Throughout history, artistic expression has been one of the foundational elements of culture. The individuals ability to express themselves through various forms of art such as painting, music and literature have been essential to expressing what it means to be human, and up until this point that is exactly who it was reserved for; humans.
In a previous feature article Music By Machines: AI and the business of making music
we explored the use of AI to assist us in music making, and the technology is not slowing down – we are on the cusp of a new artificially augmented proliferation of artistic expression.
We’ve seen how painting, photography and literature can be improved with the help of artificial intelligence and robotic systems, but perhaps the most compelling form of creative expression yet to be properly explored with algorithmic creation and manipulation is music.
In a recent interview with Futurism, Zack Zukowski and CJ Carr – musicians and computer scientists – demonstrated the power of algorithmic manipulation of sound using Jukebox
, an algorithm from OpenAI.
To demonstrate the algorithms ability to manipulate sound, Zukowski and Carr put the AI to the test by creating a Frank Sinatra cover of Britney Spears ‘Toxic’. The result is a somewhat believable vocal and instrumental track.
Despite its flaws, the final product is rather impressive. As Carr notes, rather than copying existing elements from it’s training data, the algorithm uses ‘neural synthesis’—While working at a sample rate of 44.1kHz, it attempts to learn from what it is being fed, then attempts to predict the next sample piece by piece.
While similar algorithms exist, Jukebox is unique in that it uses ‘transformer architecture’. This transformer architecture is often used in language models, and according to Carr, Jukebox is the first to apply it to music.
In addition to transformer architecture the algorithm uses what is referred to as a Vector Quantised Variational AutoEncoder—allowing the algorithm to memorise elements from an audio recording and map it into a 2048 symbol bank, essentially allowing it to create a language of sound elements, just as it would in a language model.

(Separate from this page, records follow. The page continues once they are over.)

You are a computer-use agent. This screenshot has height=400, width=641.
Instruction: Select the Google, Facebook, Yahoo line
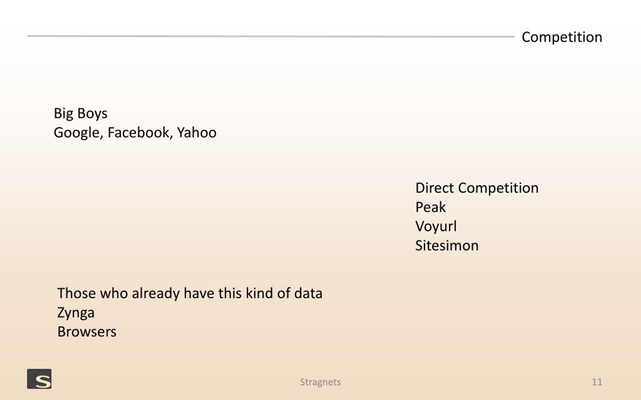[x=135, y=133]
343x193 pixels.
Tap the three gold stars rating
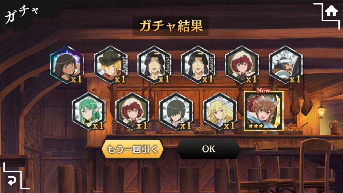point(256,125)
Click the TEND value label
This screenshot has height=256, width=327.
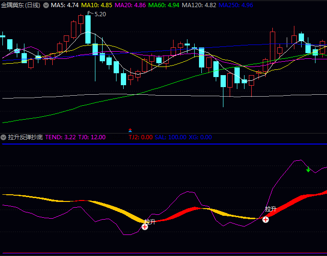pos(60,137)
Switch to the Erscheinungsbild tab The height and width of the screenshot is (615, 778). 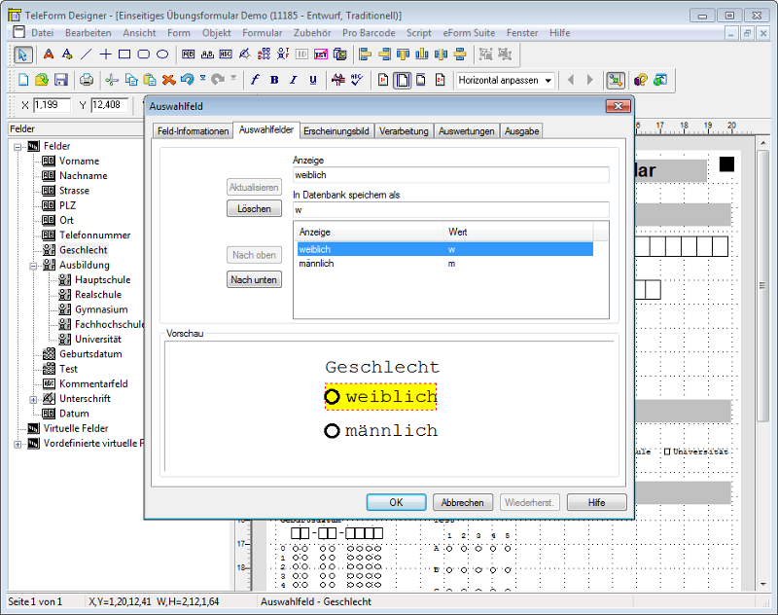coord(336,130)
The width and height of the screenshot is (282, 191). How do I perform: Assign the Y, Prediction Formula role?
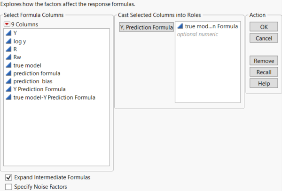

As Zukowski puts it “They’ve come up with a new music theory.”
This new music theory—or language—isn’t some abstract result of sound analysis. As Zukowski and Carr note, music is already quite language-like, and human interpretation of sound is what led to our idea of music theory. As the algorithm learns and tries to make predictions, it picks up on similar patterns and predictable movements in the music. In this way, the AI is creating it’s own method of interpretation.
Both Zukowski and Carr highlight that the demo song – Frank Sinatra covering ‘Toxic’ – wasn’t entirely without its flaws, and that the algorithm still has major limitations. While Jukebox is able to order lyrics against an instrumental track, it still relies on existing data to create a realistic rendition of these various sounds. For example, Sinatras voice must hit certain notes in ‘Toxic’ which he was unlikely to hit in an actual recording. To compensate for this, the AI must come up with it’s own sound, which is unlikely to be completely accurate.
The algorithm also struggles with staying on track, often generating vocal loops or ignoring the chorus —it can get confused. Zuckowski says they encountered several such anomalies during their creation of the demo song. “One time I was generating Frank Sinatra, and it was clearly a chorus of men and women together. It wasn’t even the right voice. It can get pretty ghostly.”
The possibilities of such algorithms are endless, and with that endless ability to ‘create’, new problems emerge. The legalities of such software are hard to define; if two songs are mashed together, then who holds the rights? No matter the answer, it is clear that we may soon have to redefine what it means to create art.